The Peştera Muierii cave, Romanian for “The Woman’s Cave”, where the skull whose DNA has been analyzed in the genetic study was found. (Cristian Bortes / CC BY 2.0)

The Peştera Muierii cave, Romanian for “The Woman’s Cave”, where the skull whose DNA has been analyzed in the genetic study was found. (Cristian Bortes /  CC BY 2.0 )

Genetic Study Shows Diversity of Early Europeans

It is known that modern humans  originally evolved in Africa  and that they only began migrating to Europe and Asia around 80,000 years ago. They did so, at least in part, because the climate in  Africa was getting dryer, as a long-term consequence of the onset of the last Ice Age approximately 120,000 years ago. 

Until now it was believed that the number of people who chose to leave their African homeland was relatively small and homogenous. Consequently, their descendants in new lands would have lacked  genetic diversity  since their ancestors all came from a genetically limited population base. Whatever genetic diversity they did possess would decline noticeably over time, as the original migrants divided up into separate groups that mixed with each other less and less.

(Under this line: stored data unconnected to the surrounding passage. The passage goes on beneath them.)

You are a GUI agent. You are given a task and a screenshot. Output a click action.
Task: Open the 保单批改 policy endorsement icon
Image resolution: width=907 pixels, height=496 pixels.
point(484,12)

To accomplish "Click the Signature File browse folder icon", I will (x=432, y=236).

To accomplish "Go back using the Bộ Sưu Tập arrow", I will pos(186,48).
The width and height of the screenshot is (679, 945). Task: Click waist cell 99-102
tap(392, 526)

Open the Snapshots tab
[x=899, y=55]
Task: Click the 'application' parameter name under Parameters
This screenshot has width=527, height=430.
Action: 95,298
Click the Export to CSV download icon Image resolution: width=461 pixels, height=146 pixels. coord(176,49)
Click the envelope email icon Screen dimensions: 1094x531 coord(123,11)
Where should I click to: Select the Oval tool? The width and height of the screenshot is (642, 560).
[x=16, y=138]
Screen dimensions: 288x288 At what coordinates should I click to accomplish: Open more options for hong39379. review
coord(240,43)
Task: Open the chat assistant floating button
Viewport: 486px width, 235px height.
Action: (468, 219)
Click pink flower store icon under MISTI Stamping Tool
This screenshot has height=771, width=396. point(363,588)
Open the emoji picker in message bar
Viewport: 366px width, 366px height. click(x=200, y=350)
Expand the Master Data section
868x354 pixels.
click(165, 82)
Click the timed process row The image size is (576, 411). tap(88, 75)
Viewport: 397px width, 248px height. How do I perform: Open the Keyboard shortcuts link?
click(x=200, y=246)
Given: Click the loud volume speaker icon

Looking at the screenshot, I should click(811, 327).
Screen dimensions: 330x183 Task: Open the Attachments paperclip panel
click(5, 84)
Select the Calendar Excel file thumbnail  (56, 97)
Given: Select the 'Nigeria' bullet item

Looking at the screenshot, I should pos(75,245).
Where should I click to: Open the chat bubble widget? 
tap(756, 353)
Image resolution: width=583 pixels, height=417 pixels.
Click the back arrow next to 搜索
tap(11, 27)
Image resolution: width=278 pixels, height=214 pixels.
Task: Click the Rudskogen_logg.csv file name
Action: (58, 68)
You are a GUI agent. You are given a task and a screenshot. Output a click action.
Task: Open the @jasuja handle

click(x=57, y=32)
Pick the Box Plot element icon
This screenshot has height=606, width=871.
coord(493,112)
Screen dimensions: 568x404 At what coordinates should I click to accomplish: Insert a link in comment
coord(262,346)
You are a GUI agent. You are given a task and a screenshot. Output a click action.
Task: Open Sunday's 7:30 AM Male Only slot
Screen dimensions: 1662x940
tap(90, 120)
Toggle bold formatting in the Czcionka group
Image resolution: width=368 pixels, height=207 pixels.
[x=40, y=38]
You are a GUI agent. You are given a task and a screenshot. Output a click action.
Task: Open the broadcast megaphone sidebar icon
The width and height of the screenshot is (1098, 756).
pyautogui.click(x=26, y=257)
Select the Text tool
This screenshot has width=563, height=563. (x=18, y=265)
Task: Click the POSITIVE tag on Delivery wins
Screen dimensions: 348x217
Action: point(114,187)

This theory was developed to explain the results elicited from the existing human fossil record. DNA samples taken from ancient skeletons recovered in various locations in Europe and Asia have shown a low level of  diversity, in comparison to ancient skeletons recovered in  Africa. But there was a flaw in this research. The human fossils analyzed previously were not as old as the skull recovered from the cave in Romania.

Mattias Jakobsson, professor at the Department of Organismal Biology at Uppsala University and one of the authors of the genetic study. (David Naylor / Uppsala University)

Mattias Jakobsson, professor at the Department of Organismal Biology at Uppsala University and one of the authors of the genetic study. ( David Naylor /  Uppsala University )

A Genetic Bombshell: Understanding the Importance of the Genetic Study

The lack of diversity noted before applied exclusively to the fossilized remains of men and women who’d lived during the Last Glacial Maximum (LGM) and beyond. The Last Glacial Maximum happened between 24,000 and 19,000 years ago, and refers to the period during the last  Ice Age  when glaciers covered a larger percentage of the Earth than at any other time.

If the nature of the  African migration  was truly responsible for the lack of genetic diversity in ancient European hunter-gathers, this shouldn’t have caused any problems. The  DNA sample taken from  Peştera Muierii I  and included in the genetic study should have demonstrated only slightly more genetic diversity than the later samples. But it didn’t. 

In fact, Peştera Muierii I’s genome was highly diverse, much more diverse than genomes sequenced from European fossils that had been found thousands of years later. “She is a bit more like modern-day Europeans than the individuals in Europe 5,000 years earlier, but the difference is much less than we had thought,” Mattias Jakobsson explained in  EurekaAlert. “We can see that she is not a direct ancestor of modern Europeans, but she is a predecessor of the hunter-gathers that lived in Europe until the end of the last Ice Age.”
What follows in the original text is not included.